Following up this discussion on
which laws are there in the presence of lifting,
which are not, and which one do we actually care about,
here is another observation.

On most occasions when you (well, I actually) write a datatype,
you think about it inductively.
In a lazy language however, you get a few more values
than you bargained for.  This has some nasty effects on program
verification.

Example:

        data Nat = Zero | Succ Nat

        add Zero x = x
        add (Succ x) y = add x (Succ y)

An apparently perfectly reasonable definition of natural numbers and addition.
However, the type Nat also contains the fixpoint of Succ and all its
approximations.  As a consequence, the law

        add x y = add y x

doesn't hold, neither does

        add x Zero = x

because x could be the fixpoint of Succ, or Succ(_|_), etc.
(For similar reasons reverse(reverse xs)=xs isn't true for lists.)
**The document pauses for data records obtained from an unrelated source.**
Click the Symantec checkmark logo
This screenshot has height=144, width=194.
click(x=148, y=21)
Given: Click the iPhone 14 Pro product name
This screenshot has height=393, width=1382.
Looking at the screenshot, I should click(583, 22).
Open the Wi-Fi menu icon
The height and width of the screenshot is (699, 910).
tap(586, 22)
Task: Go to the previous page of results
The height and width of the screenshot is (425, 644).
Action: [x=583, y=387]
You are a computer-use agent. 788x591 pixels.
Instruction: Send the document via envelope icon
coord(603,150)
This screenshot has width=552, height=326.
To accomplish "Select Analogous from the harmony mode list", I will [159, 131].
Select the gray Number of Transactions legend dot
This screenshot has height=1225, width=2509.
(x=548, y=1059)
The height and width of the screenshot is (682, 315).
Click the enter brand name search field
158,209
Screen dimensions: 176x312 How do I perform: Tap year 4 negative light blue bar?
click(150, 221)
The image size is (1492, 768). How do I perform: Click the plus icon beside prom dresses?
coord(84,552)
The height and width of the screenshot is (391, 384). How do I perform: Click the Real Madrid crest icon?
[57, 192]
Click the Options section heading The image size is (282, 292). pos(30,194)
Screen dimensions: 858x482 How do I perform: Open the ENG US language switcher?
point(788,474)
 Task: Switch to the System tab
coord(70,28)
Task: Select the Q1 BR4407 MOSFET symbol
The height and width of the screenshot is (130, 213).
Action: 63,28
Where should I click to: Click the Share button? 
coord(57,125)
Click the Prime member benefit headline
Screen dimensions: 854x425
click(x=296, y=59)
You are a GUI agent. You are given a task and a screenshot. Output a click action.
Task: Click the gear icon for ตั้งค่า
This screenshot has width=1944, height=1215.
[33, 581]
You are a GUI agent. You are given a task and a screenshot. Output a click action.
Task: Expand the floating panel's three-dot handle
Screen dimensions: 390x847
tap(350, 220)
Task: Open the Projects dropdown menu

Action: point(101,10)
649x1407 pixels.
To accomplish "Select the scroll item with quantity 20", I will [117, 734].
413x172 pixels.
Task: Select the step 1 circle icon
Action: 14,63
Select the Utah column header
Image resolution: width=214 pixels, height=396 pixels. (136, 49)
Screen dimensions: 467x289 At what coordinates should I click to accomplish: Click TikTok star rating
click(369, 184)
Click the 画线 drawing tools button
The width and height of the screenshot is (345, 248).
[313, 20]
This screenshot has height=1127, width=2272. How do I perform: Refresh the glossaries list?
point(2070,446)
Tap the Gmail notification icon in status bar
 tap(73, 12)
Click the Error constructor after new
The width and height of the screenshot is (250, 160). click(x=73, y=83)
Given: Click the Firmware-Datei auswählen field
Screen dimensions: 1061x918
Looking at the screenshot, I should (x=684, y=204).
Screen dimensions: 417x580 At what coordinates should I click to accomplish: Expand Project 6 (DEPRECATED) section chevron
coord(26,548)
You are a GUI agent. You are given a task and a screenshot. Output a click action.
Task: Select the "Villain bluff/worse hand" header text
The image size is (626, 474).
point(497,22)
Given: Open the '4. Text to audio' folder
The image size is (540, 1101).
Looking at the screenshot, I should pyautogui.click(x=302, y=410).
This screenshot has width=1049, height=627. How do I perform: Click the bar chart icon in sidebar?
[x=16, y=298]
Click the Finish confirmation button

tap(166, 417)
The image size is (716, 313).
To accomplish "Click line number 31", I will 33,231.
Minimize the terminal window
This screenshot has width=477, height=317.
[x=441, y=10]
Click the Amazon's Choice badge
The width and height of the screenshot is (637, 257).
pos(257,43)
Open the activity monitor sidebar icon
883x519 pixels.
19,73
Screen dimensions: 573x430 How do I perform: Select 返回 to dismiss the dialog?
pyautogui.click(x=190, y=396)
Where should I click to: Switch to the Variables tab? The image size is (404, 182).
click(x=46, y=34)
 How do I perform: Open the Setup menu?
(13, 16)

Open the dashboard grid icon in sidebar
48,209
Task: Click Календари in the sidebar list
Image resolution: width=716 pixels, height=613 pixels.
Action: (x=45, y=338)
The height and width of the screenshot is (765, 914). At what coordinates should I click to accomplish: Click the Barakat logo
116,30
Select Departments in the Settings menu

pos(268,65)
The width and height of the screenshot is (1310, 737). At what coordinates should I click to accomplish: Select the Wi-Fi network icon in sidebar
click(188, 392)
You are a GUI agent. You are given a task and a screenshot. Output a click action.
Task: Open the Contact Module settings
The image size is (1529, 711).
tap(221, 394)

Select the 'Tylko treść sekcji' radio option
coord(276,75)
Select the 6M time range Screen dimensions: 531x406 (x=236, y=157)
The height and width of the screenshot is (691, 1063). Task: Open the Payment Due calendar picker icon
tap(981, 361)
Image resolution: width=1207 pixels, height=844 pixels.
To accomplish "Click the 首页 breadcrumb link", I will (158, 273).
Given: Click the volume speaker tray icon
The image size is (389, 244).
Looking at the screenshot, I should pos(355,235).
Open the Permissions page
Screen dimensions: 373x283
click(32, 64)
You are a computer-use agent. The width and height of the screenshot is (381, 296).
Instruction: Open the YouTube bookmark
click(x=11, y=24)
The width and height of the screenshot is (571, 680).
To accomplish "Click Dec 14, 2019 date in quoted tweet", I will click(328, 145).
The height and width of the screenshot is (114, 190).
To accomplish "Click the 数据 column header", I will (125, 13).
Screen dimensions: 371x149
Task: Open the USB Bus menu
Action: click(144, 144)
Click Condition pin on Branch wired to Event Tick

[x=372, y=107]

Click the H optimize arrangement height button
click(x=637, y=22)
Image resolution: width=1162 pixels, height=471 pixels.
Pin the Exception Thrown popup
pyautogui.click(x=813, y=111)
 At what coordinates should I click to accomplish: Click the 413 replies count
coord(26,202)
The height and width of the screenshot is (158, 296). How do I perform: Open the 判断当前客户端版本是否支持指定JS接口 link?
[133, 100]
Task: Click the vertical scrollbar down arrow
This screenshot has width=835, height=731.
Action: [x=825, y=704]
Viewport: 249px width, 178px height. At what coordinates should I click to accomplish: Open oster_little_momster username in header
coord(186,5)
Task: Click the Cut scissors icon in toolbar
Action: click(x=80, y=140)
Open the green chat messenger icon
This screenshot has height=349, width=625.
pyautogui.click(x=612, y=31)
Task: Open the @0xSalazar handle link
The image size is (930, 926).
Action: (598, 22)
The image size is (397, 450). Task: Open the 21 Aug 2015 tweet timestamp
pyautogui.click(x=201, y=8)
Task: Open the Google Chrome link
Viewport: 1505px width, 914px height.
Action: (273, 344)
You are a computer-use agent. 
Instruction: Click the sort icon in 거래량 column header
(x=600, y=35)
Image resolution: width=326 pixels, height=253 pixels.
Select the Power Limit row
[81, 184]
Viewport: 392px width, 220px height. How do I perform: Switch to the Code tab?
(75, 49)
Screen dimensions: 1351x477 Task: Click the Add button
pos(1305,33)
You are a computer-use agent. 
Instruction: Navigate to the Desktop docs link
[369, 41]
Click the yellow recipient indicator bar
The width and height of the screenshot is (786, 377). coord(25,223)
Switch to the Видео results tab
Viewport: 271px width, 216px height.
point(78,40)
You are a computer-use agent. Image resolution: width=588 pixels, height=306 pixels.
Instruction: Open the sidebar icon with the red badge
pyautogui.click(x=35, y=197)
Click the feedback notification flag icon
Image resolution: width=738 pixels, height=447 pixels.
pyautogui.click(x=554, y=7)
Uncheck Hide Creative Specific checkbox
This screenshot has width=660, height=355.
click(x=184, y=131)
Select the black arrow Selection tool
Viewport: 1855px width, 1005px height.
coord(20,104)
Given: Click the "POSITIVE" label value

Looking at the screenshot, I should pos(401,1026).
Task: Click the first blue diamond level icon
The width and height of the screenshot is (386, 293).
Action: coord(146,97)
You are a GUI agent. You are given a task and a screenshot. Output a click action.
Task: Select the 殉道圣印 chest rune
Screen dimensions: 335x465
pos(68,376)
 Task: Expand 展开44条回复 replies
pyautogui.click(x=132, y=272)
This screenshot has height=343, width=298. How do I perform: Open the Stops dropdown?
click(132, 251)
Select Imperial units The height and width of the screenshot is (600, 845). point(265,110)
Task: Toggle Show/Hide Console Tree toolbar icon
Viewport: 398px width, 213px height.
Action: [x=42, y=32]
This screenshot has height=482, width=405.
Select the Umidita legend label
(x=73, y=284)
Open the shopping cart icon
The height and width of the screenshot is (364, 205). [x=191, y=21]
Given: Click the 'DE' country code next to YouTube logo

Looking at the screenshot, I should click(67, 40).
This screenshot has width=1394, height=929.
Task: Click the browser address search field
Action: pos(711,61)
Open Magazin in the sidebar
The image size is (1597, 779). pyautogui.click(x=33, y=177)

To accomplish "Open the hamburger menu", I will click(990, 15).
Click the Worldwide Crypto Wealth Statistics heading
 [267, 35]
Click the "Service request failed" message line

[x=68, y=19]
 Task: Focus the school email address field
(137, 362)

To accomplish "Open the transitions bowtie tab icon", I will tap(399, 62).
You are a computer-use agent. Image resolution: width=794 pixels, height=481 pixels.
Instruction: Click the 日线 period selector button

A different definition for add can do the trick in the example,
but this is beside the point, i.e. that each datatype definition gives us
these extra values we are usually not interested in.
This is quite awkkward when it comes to teaching first-year students
inductive proofs if the language they work with is lazy.
It is very tempting then to cheat and not to reveal the full truth
about the set of values defined by a datatype definition.

I don't like to cheat.

But I don't like strictness annotations either.
They mess up the syntax and are just ugly.
Perhaps it would be nice to have two notions of datatypes,
one inductive (with all constructors being strict) and
the usual lazy datatypes.
The appropriate notion of strictness is probably to
compute the WHNF (rather than the NF) of all arguments when applied.